Mnangagwa’s presidency thus far has been characterized by its outward-looking stance, as he attempts to revive Zimbabwe’s troubled economy by attracting foreign investment.

Zimbabwe’s ousted former President Robert Mugabe said he doesn’t hate his successor Emmerson Mnangagwa, but added that his position in office is illegal.

“I don’t hate Emmerson, I brought him into government. I would want to work with him. But he must be proper, he is improper where he is. Illegal,” Mugabe told South Africa’s SABC News Thursday in his first televised interviews since his resignation in November 2017.

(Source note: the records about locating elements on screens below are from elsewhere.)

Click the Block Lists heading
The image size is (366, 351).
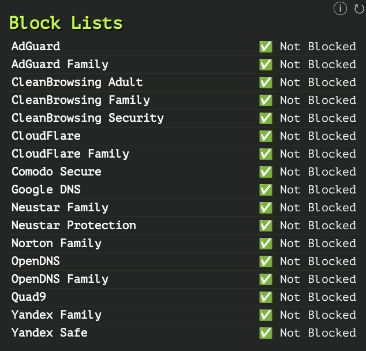[x=66, y=23]

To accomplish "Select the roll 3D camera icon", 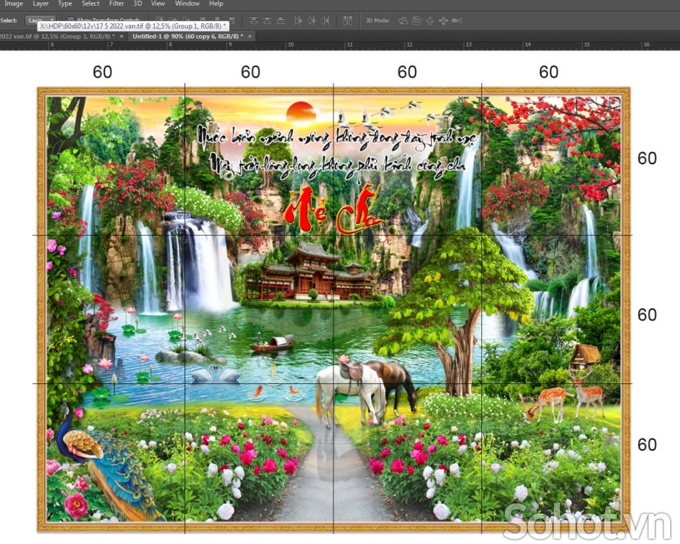I will (x=416, y=20).
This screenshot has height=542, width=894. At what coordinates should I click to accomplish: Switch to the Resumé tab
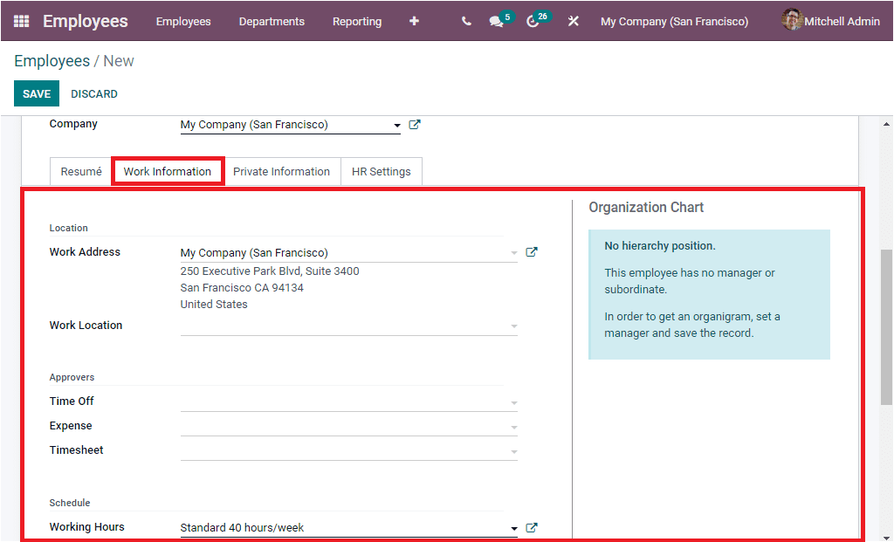click(80, 171)
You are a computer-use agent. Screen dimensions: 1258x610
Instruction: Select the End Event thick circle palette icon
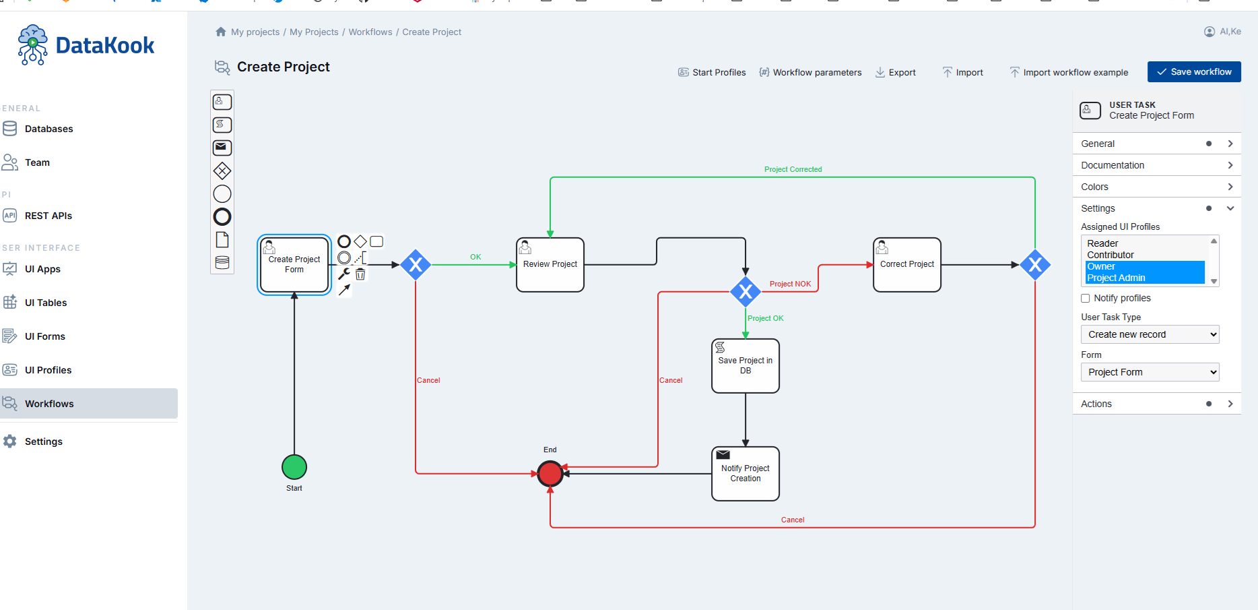[x=222, y=216]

Mnangagwa succeeded Mugabe in November, following a turbulent week in which the military took control of the country and placed Mugabe under house arrest. He resigned as parliament began the process to impeach him, news of which led to a jubilant response on the streets of Zimbabwe. Mugabe insisted in SABC’s interview that a coup d’etat had taken place.

Mugabe also said that he never thought that Mnangagwa, who was his protege, his deputy president and also a member of the ZANU-PF party, would act against him.

“I never thought he whom I had nurtured and brought into government and whose life I worked so hard in prison to save as he was threatened with hanging, that one day he would be the man who would turn against me,” Mugabe said.

Mnangagwa, whose nickname is “The Crocodile,” was convicted for guerrilla warfare under white minority rule and sentenced to death in 1965, but his life was eventually spared as he was a minor when he committed the crime.

Mugabe’s own time in power was marred by economic mismanagement, resulting in hyperinflation, and violent suppression of opponents. He assumed the presidency of the former British colony in 1987.

When questioned in a separate interview Thursday by the U.K.’s ITV News on whether he had ruined Zimbabwe’s economic prosperity, Mugabe said: “Ruined? Of course not.”